▶ [Directions for this task] If a record holds a picture, leave the picture out and repeat everything else exactly.

▶ [Record set]
-=-=-

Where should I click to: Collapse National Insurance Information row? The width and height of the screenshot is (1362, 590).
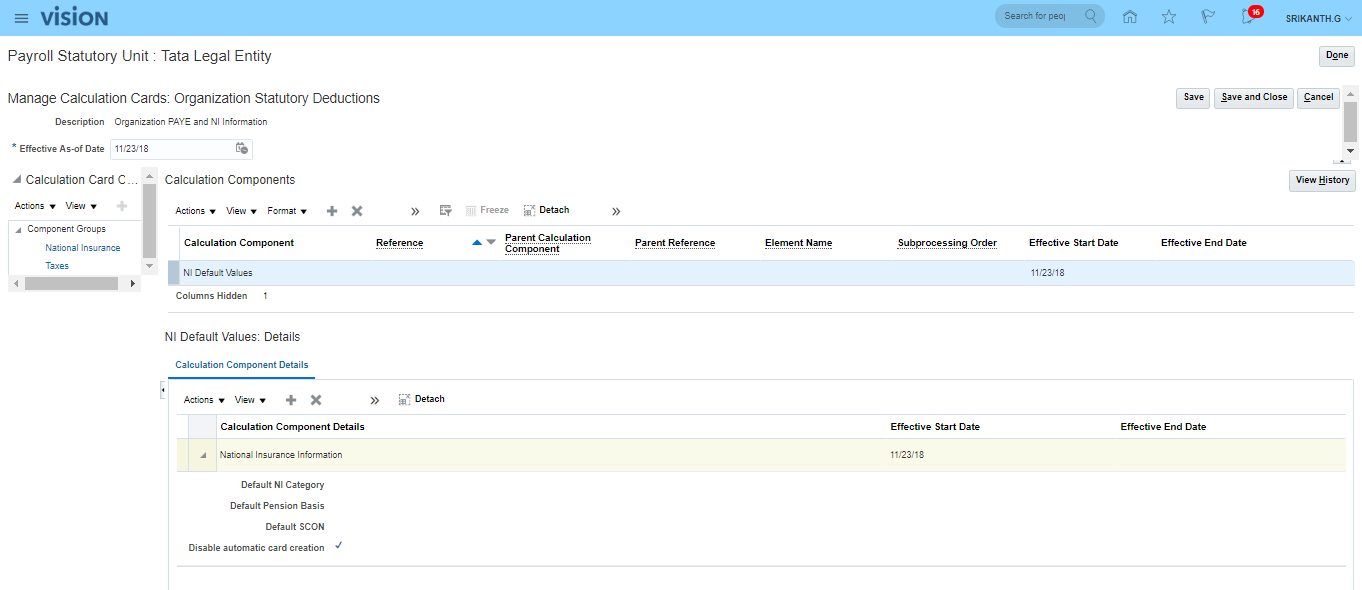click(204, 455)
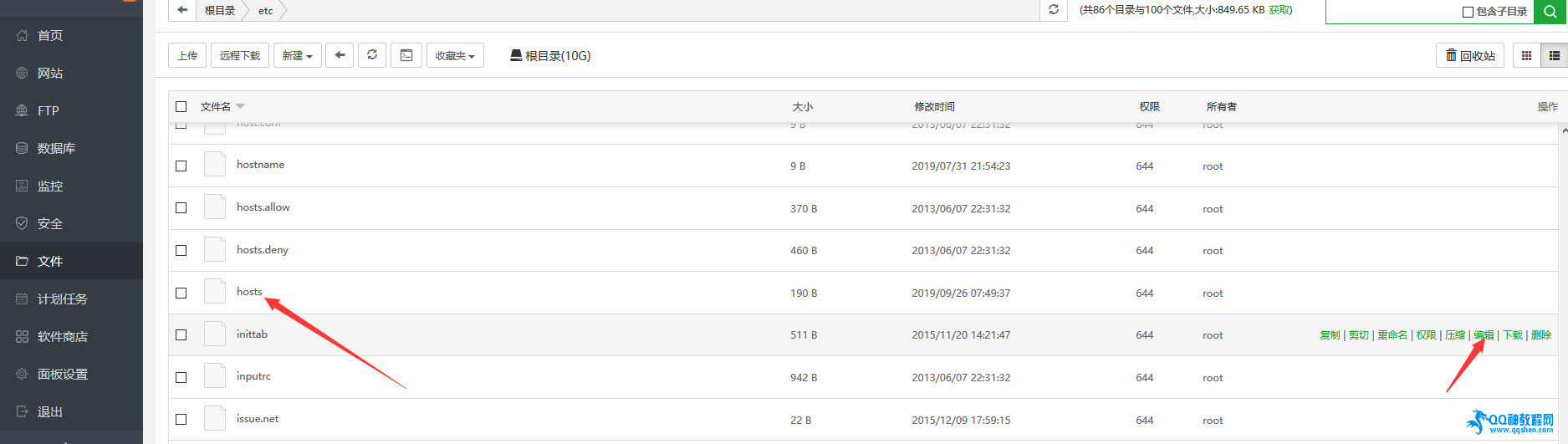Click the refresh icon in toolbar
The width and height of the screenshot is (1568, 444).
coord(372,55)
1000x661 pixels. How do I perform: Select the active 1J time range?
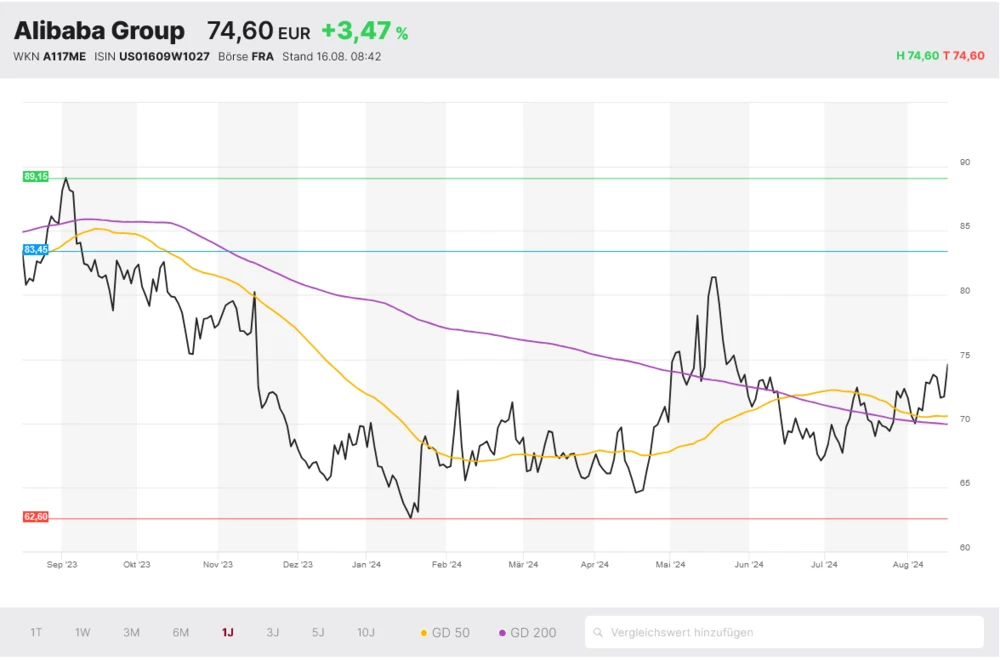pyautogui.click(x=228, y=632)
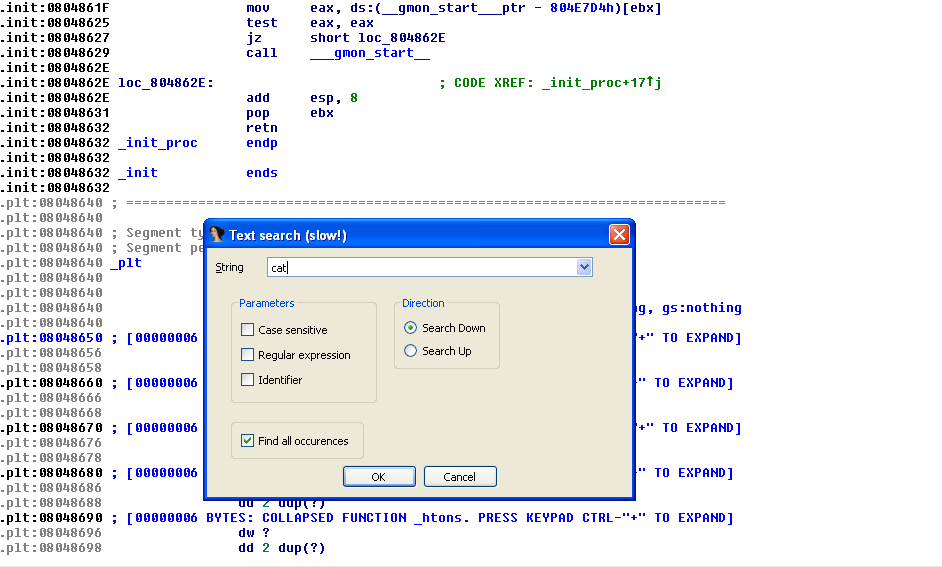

-=-=-

▶ [Your solution]
Where should I click to: Collapse National Insurance Information row? The width and height of the screenshot is (1362, 590).
click(204, 455)
Click the refresh icon in toolbar
The width and height of the screenshot is (1568, 444).
coord(372,55)
1000x661 pixels. How do I perform: Select the active 1J time range?
pyautogui.click(x=228, y=632)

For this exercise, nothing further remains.